_CONSIGNE_
Prolongez le texte sur l’installation Galleria d’Eva Jospin en reprenant juste après sa dernière phrase.

_EXTRAIT SOURCE_
L’artiste déploie un savoir-faire qu’elle cultive au fur et à mesure de ses invitations à créer spécifiquement pour des lieux aussi bien extérieurs qu’intérieurs. Possible passage, cette installation nous invite à y pénétrer et à observer la richesse de détails et d’ornements qu’elle crée avec finesse. Son titre fut choisi en raison des différentes significations que le mot Galleria a en italien : à la fois tunnel, galerie d’art et passage couvert. On pense à des lieux de différentes époques, telle la galleria Vittoria Emanuele à Milan ou les passages parisiens.

L’étroitesse de sa Galleria nous incite à nous approcher de chaque caisson sculpté qui ouvre sur un monde féérique. Un changement d’échelle s’opère et des détails architecturaux délicatement reproduits, des décors de voutes, des dessins de grottes se donnent à voir ainsi que des paysages réalisés en fils colorés.

Eva Jospin s’inspire notamment des studiolo, ancêtres du cabinet de curiosités de la Renaissance italienne, lieu à soi. Rappelons que l’artiste, ancienne pensionnaire de la Villa Médicis en 2017, s’est imprégnée de la culture et de l’histoire de l’art en Italie. L’artiste associe gestes forts, bruts et très délicats pour créer son œuvre, incarnant le lent travail de la nature. 

Elle joue sur l’effet trompe-l’œil, sur les relations entre les architectures et les formes de la nature. En effet, Eva Jospin s’est nourrie de son intérêt pour les jardins baroques italiens où règnent l’impression de mouvement et d’une théâtralité : « L’ambiguïté qui y règne entre nature et fausse nature (les grottes artificielles), architecture et fausse architecture (les édicules en végétaux factices) créé une porosité que j’aime suggérer dans mes œuvres1. » On songe à la Villa d’Este et au jardin de Bomarzo en Italie, jardins qui suscitent l’émerveillement et dans lesquels on peut contempler de puissantes formes architecturales et sculpturales, fabriques, grottes et nymphées. Chaque élément, forme découpée et ensuite assemblée constituant son installation a fait l’objet d’un travail quasi de l’ordre de l’orfèvrerie, d’une grande patience, celle du jardinier. D’ailleurs, l’artiste avoue lors d’une rencontre avec Emanuele Coccia, son rêve de faire son jardin2.

_DONNÉES FOURNIES_
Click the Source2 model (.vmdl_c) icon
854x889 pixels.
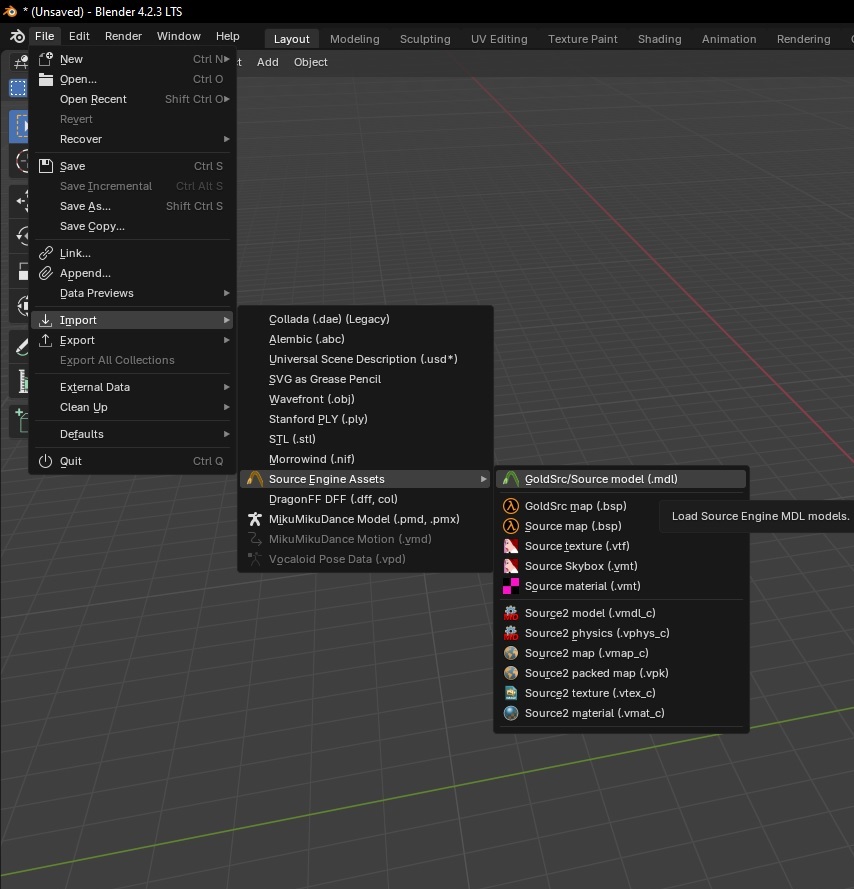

==

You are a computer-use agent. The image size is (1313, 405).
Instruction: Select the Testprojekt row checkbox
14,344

--

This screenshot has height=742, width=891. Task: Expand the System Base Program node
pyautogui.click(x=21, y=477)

_RÉSULTAT_
Eva Jospin sculpte le carton, y dessine chaque élément en explorant ses potentialités. Elle crée un décor, une mise en scène pour un potentiel récit. Entrer dans sa Galleria invite à être happé du regard par l’extraordinaire finesse des découpes et par la profusion de formes dessinées. « Le sens visuel est facile à troubler. Par une saturation de détails, on crée de l’invisible à force d’embrouiller les motifs3. » explique l’artiste. L’expérience de son œuvre relève en effet de la surprise et d’une projection dans un lieu où nous sommes incités à percer les secrets. Un certain exercice d’une concentration du regard est alors demandé au spectateur. Cette installation fait notamment écho aux salles de l’hôtel particulier qu’occupe le musée, chacune pouvant être le lieu de fines observations d’œuvres, disposées à la manière d’un cabinet de curiosités. 

Si, l’œuvre d’Eva Jospin invite à réfléchir à l’imaginaire de la forêt comme habitat, milieu, qui suscite des questionnements liés à la préservation de la biodiversité, Celle-ci invite d’autant plus à s’interroger sur le monde qui nous entoure, à sonder les œuvres de l’histoire des jardins et de l’architecture afin d’interroger la manière dont nous bâtissons.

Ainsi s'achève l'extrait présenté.